### TASK GOAL
Update the items below by replacing every occurrence of "Image resolution" with "Screenshot size", leaving everything else unchanged.

### LISTED RECORDS

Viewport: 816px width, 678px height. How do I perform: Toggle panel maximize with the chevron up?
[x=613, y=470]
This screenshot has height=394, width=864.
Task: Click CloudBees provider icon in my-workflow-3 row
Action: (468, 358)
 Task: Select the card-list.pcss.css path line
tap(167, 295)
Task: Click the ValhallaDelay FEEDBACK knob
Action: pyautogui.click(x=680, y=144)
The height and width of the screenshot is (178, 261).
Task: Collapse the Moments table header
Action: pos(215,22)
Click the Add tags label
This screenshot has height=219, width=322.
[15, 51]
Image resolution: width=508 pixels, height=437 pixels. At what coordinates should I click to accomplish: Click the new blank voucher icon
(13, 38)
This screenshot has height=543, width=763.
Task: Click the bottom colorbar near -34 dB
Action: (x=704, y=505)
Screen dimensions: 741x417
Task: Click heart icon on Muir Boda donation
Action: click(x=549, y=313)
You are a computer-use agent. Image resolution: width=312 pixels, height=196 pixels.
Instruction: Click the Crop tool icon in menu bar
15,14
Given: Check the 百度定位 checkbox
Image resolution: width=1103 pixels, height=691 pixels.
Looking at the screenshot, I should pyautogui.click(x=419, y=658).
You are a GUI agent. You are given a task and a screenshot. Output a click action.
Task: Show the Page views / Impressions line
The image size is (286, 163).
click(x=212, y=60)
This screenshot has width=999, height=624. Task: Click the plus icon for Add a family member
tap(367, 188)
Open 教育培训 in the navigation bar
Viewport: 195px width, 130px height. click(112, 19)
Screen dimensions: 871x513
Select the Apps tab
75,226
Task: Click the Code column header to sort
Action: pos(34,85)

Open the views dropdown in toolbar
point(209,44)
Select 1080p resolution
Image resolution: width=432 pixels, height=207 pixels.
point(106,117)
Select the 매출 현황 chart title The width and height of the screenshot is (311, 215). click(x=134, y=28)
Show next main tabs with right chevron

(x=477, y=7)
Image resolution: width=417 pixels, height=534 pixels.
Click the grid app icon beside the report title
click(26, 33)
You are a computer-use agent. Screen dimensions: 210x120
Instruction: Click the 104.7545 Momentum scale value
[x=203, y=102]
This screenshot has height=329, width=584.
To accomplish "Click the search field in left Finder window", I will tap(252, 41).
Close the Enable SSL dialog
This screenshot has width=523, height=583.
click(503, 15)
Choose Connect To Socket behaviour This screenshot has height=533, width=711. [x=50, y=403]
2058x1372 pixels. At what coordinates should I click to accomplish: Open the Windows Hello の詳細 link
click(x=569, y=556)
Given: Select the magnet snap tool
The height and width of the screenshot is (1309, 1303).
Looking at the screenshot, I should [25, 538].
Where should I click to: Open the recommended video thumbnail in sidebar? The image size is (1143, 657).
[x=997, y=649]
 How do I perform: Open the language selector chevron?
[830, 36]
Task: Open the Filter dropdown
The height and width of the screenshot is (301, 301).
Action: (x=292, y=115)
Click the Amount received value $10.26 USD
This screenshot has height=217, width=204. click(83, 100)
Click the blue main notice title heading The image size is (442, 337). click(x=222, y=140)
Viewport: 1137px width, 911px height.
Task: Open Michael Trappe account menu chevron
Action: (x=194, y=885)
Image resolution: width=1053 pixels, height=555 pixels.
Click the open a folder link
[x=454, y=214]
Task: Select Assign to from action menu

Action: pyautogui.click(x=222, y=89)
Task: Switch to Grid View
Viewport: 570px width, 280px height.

### SOLUTION FOR THIS EXERCISE
Viewport: 816px width, 678px height. How do I perform: Toggle panel maximize with the chevron up?
[x=613, y=470]
This screenshot has height=394, width=864.
Task: Click CloudBees provider icon in my-workflow-3 row
Action: (468, 358)
 Task: Select the card-list.pcss.css path line
tap(167, 295)
Task: Click the ValhallaDelay FEEDBACK knob
Action: pyautogui.click(x=680, y=144)
The height and width of the screenshot is (178, 261).
Task: Collapse the Moments table header
Action: pos(215,22)
Click the Add tags label
This screenshot has height=219, width=322.
[15, 51]
Screenshot size: width=508 pixels, height=437 pixels. At what coordinates should I click to accomplish: Click the new blank voucher icon
(13, 38)
This screenshot has height=543, width=763.
Task: Click the bottom colorbar near -34 dB
Action: (x=704, y=505)
Screen dimensions: 741x417
Task: Click heart icon on Muir Boda donation
Action: click(x=549, y=313)
You are a computer-use agent. Screenshot size: width=312 pixels, height=196 pixels.
Instruction: Click the Crop tool icon in menu bar
15,14
Given: Check the 百度定位 checkbox
Screenshot size: width=1103 pixels, height=691 pixels.
Looking at the screenshot, I should pyautogui.click(x=419, y=658).
You are a GUI agent. You are given a task and a screenshot. Output a click action.
Task: Show the Page views / Impressions line
The image size is (286, 163).
click(x=212, y=60)
This screenshot has width=999, height=624. Task: Click the plus icon for Add a family member
tap(367, 188)
Open 教育培训 in the navigation bar
Viewport: 195px width, 130px height. click(112, 19)
Screen dimensions: 871x513
Select the Apps tab
75,226
Task: Click the Code column header to sort
Action: pos(34,85)

Open the views dropdown in toolbar
point(209,44)
Select 1080p resolution
Screenshot size: width=432 pixels, height=207 pixels.
point(106,117)
Select the 매출 현황 chart title The width and height of the screenshot is (311, 215). click(x=134, y=28)
Show next main tabs with right chevron

(x=477, y=7)
Screenshot size: width=417 pixels, height=534 pixels.
Click the grid app icon beside the report title
click(26, 33)
You are a computer-use agent. Screen dimensions: 210x120
Instruction: Click the 104.7545 Momentum scale value
[x=203, y=102]
This screenshot has height=329, width=584.
To accomplish "Click the search field in left Finder window", I will tap(252, 41).
Close the Enable SSL dialog
This screenshot has width=523, height=583.
click(503, 15)
Choose Connect To Socket behaviour This screenshot has height=533, width=711. [x=50, y=403]
2058x1372 pixels. At what coordinates should I click to accomplish: Open the Windows Hello の詳細 link
click(x=569, y=556)
Given: Select the magnet snap tool
The height and width of the screenshot is (1309, 1303).
Looking at the screenshot, I should [25, 538].
Where should I click to: Open the recommended video thumbnail in sidebar? The image size is (1143, 657).
[x=997, y=649]
 How do I perform: Open the language selector chevron?
[830, 36]
Task: Open the Filter dropdown
The height and width of the screenshot is (301, 301).
Action: (x=292, y=115)
Click the Amount received value $10.26 USD
This screenshot has height=217, width=204. click(83, 100)
Click the blue main notice title heading The image size is (442, 337). click(x=222, y=140)
Viewport: 1137px width, 911px height.
Task: Open Michael Trappe account menu chevron
Action: (x=194, y=885)
Screenshot size: width=1053 pixels, height=555 pixels.
Click the open a folder link
[x=454, y=214]
Task: Select Assign to from action menu

Action: pyautogui.click(x=222, y=89)
Task: Switch to Grid View
Viewport: 570px width, 280px height.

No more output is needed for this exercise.